■ EXERCISE TASKS
1. In the blog post below about the song "Blues Subtitled No Sense of Wonder," which other Gastr del Sol song does the writer say the opening might resemble?
2. Continue the blog post below about the song "Blues Subtitled No Sense of Wonder," picking up after its final sentence.
[TEXT FOR ANALYSIS — start]
Thursday, October 02, 2008

About the Song "Blues Subtitled No Sense of Wonder" by Gastr del Sol

Listen:








The first time I heard the song "Blues Subtitled No Sense of Wonder" by Gastr del Sol I was completely and utterly blown away. It left this lingering surreal feeling for the entire rest of the day.

This time I'm writing about just one song. I don't really know if I have a favorite song, but when people ask me if I do, I usually just go ahead and say that it's this one, because no song has ever felt so singularly powerful and overwhelming.

The song starts off not unlike a lot of other Gastr del Sol songs, you get the sense that this song might be a little like "The Relay" or another piano-as-vehicle Gastr del Sol song. And that alone was fine, because I love it when David Grubbs plays the piano in that cryptic, slowly understated style. He slips in and out of scale in a way that makes my brain feel as if it is being fed a balanced, nutritious meal. It's really nice. So the song goes on.
[TEXT FOR ANALYSIS — finish]
[EXERCISE DATA — start]
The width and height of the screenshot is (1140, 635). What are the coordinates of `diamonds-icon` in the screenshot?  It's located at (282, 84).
[EXERCISE DATA — finish]
[EXERCISE DATA — start]
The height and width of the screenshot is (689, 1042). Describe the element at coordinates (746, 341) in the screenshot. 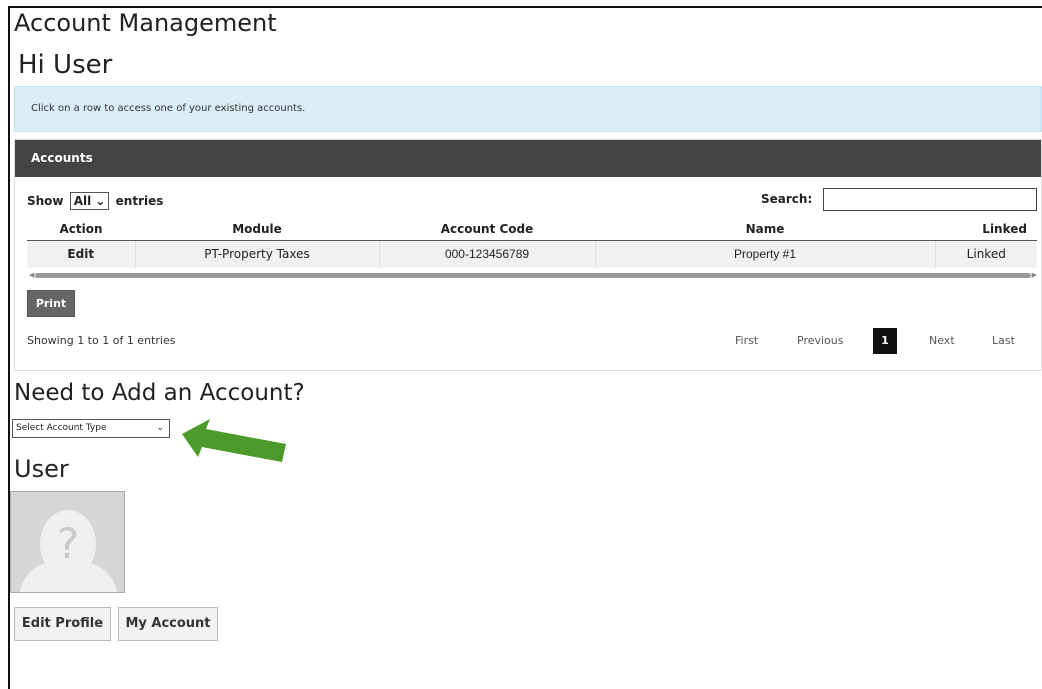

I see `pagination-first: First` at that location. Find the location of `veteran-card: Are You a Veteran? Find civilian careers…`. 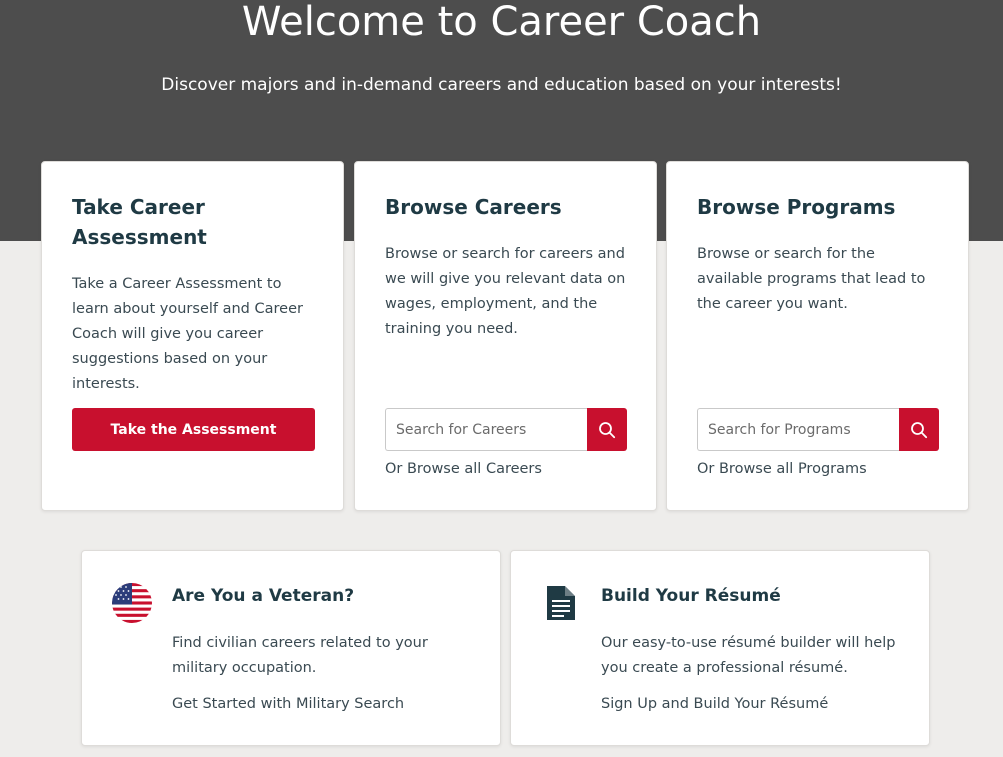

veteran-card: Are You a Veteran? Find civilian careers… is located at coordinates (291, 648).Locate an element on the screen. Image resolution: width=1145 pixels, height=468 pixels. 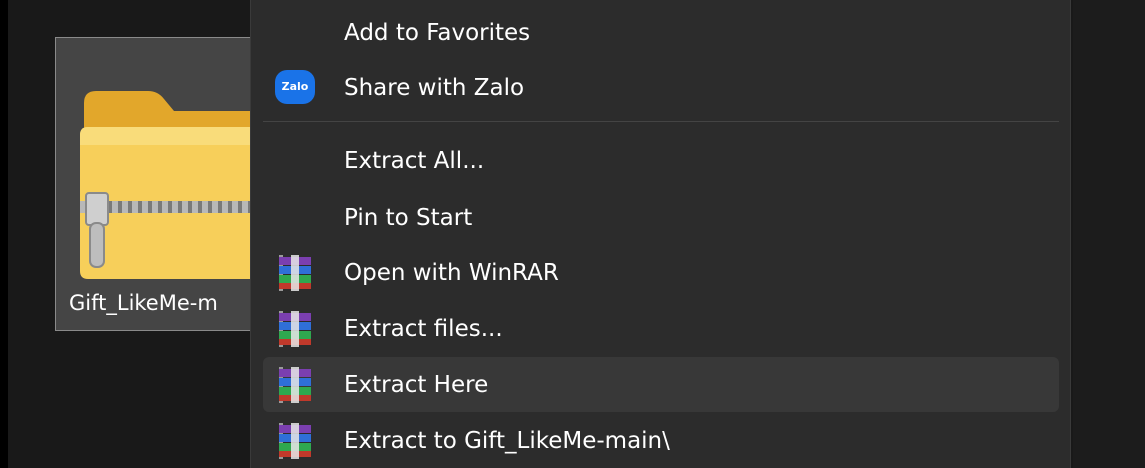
[EXERCISE DATA — finish]
[EXERCISE DATA — start]
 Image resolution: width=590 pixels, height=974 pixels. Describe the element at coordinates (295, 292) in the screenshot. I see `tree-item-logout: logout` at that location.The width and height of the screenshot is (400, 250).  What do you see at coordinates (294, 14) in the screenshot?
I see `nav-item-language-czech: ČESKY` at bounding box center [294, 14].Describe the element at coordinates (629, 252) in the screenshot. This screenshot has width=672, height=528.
[EXERCISE DATA — finish]
■ RESULTS IN ORDER
1. "The Relay."

2.
All of the early first three minutes of the song kind of drone and flicker along, until out of nowhere this strange building starts to pick up, as if the song up until that point is just a guy sleeping, and then suddenly some beam comes and sucks him out of his bed and into the air like an alien abduction. I am surely missing the point with this analong, but I think it's safe to say that the main thing that anyone remembers about that song is when this "launch" occurs. At 2:55, everything comes in so big and throbbing, harmonized vocals, some kind of organ, the persistent faint electronic blipping in the background, the horns, the gurgling synth bass, the intensely vibrato'd strings, and the piano - the piano playing pretty much the same as it was at the beginning of the song, but given new context by the pedal tone of the synth bass and the strings that sound like blood flowing out of a slit wrist. It's a very intense song. When I heard this part of this song, I thought to myself "This must be what it feels like to be on heroin." As if the pain and joy of the entire world was contained in the beautiful experience I was having right at that moment, but it was neither sad nor happy, just magnificent in its being.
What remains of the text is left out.